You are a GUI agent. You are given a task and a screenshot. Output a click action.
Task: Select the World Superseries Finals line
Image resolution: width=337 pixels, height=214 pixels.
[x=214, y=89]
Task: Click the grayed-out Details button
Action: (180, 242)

EXERCISE GOAL: Retype the material word for word. Add nothing to it.

REPLY:
You are a GUI agent. You are given a task and a screenshot. Output a click action.
Task: Select the World Superseries Finals line
Image resolution: width=337 pixels, height=214 pixels.
[x=214, y=89]
Task: Click the grayed-out Details button
Action: (180, 242)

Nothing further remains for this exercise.